Paciente e eficiente, Brasil está na final



Cheguei a duvidar, durante a primeira fase da Olimpíada de Londres, que escreveria esse post. Meu sentimento se baseava nos altos e baixos em quase todos os fundamentos, nas dúvidas na formação titular, na derrota para a Coreia, no semblante das jogadoras e do técnico José Roberto Guimarães… Felizmente, meu feeling estava errado.

Com autoridade, a Seleção feminina está na final olímpica pela segunda vez seguida. Nesta quinta-feira, uma vitória sem sustos sobre o Japão por 3 a 0.

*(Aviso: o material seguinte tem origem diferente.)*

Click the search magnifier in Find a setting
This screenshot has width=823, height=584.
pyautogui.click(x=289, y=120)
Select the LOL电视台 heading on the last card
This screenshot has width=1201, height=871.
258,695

Atuação segura em quase todos os fundamentos, durante quase toda a partida. Parece outro time em quadra. Quem te viu, quem te vê. Da água para o vinho. Podem escolher os clichês que quiserem…

O bloqueio se destacou com 14 pontos, número expressivo em um confronto de apenas três sets. Tivemos controle emocional e paciência para superar a eficiência japonesa na defesa. O ataque funcionou e foi bem distribuído por Dani Lins, tanto que Fabiana, Thaisa, Sheilla, Fernanda Garay e Jaqueline chegaram aos dois dígitos na pontuação. A única jogadora não citada aqui, por motivos óbvios, é Fabi. Por isso, vale um adendo: a líbero aumentou muito seu volume de jogo durante a campanha. Não vinha bem, foi criticada e reencontrou parte do seu melhor vôlei.

Agora, somos no mínimo prata. Era o mínimo que eu esperava deste time e apostei na edição olímpica da Revista ESPN. Espero, agora, estar errado mais uma vez, já que previ o segundo lugar. Ainda vejo a seleção dos Estados Unidos em melhor momento, mas não duvido mais de nada deste grupo.